Wednesday, June 02, 2010

A Line in the Sand...

That's what my physio told me yesterday. 

"We have to draw a line in the sand," he said. 

And, reluctantly, I knew he was right.

My achilles injury has been going on for too long now.  I have, in no particular order, tried the following treatments to help clear it up.  Massage, manipulation, achilles bowing, icing, compression, elevation, heat treatment, cold-freeze treatment, deep-penetration massage oil treatment, graston manipulation, chiropractic intervention, gait analysis and orthotic inserts, heel lifts and pads, running shoe cutaways, acupuncture,  stretching, eccentric loading, extended heel raises, weight bearing exercises, balance boards, strapping (you name the tape, I've used it), anti-inflammatories (both ibuprofen and diclofenac) and almost anything else you could care to mention.

So please; I hope you'll understand if I ask you not to suggest treatments.   Simply put, barring surgical intervention I have done everything I can to right this wrong.  And I have no intention of embarking on surgery around the achilles area.  None whatsoever.

Following an ultrasound scan last Friday I was told I had the following:  'The achilles is thickened, heterogeneous in its appearance and shows significant hyperaemia indicating a Grade 3 tendinopathy.'  It went on to mention an 'ultrasound guided pre-Achilles injection' as possibly being of use. 

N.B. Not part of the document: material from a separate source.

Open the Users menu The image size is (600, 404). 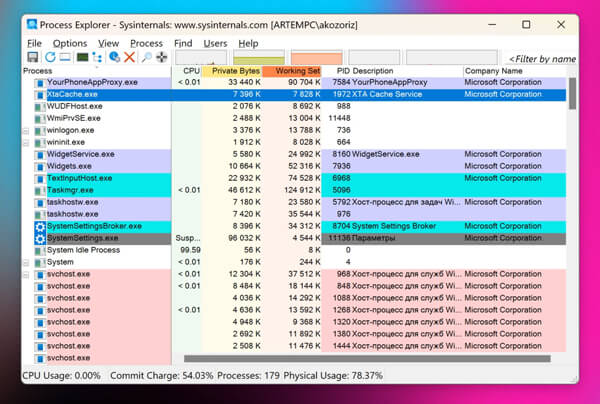point(215,43)
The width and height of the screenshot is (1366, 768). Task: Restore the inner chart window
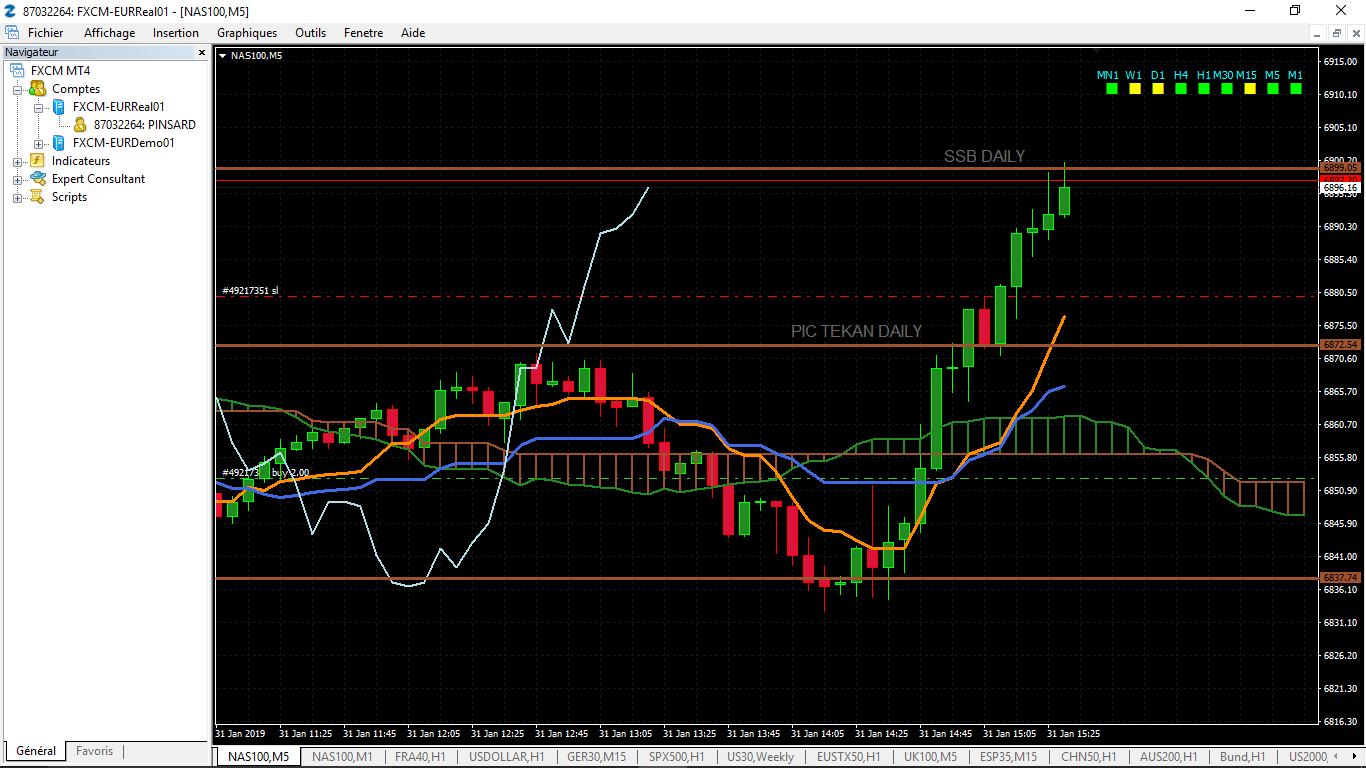point(1337,33)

Wonderful!  Fantastic!  Amazing!  I had a miracle cure.  Only... I didn't.  Despite so wanting to believe that the magic cortisone bullet would be fired from the syringe into my ailing achilles and a fully restored Ironman would in a few weeks be pounding his marathon around the streets of Zurich - I've been forced to do something I don't do too often or too well in my life. 

I've been forced to listen.

Prevailing medical opinion is that steroid injections into the achilles are dangerous.  They lead to a significant increase in the risk of achilles rupture.  In case you're in any doubt, this is a bad thing.  Who says?  Well, pretty much everyone.  My physio, JD, is an Ironman and physiotherapist to the GB Olympic Triathlon and Badminton squads.  He says so.  My mate Gabriel is a sub 10 Ironman and noted vascular surgeon.  He says so.  My club mate Chris Herman is a GP and Half Ironman.  He says so.  My chiropractor, John Williamson, is an ex international sprinter and top class rugby player.  He says so. 

I could go on.  But frankly, what's the point of asking these people if I'm going to disregard what they say.  To a man they all advise rest and a structured process of rehabilitation as being the best way forward.

So that's what I'm going to do. 

You seen the only thing I haven't done over the past few months is accepted that I have serious injury and given myself over to a structured rehab program which will last for 12 weeks.

Unfortunately that means no Ironman Switzerland this year for me. 

But just as I have to HTFU (for those of you unversed in such niceties, this stands for 'Harden The F**k Up) in Ironman races and battle through all manner of adverse problems, now I have to treat my ongoing athletic career as a race in itself.  I need to HTFU and make the tough decision to take a breather.  This is a long race and I'm not even halfway through it.  If I pull up now, rest awhile and take my penalty box medicine, I'll get back on the bike and be stronger, faster and ultimately more successful for the rest of the race.  (sorry for the tortuous Ironman analogies but it all makes perfect sense to me and will do to most of the triathletes reading this).

I am turning this into a positive. 

Watch me.

I'm going to re-charge my batteries, stay fit and focus on the future.  See... I've started already.

And finally.  Please.  No sympathy.  This is a minor issue.  People are dying.  Families lose loved ones.  Hopes and dreams are regularly dashed by unforseen events. 

I am a super-fit, healthy middle-aged bloke with a great life and an irritating injury.  That's all.  Let's get these things into perspective.

Thanks for still being here on the journey.

Now, if you'll excuse me, I have a leg to stretch.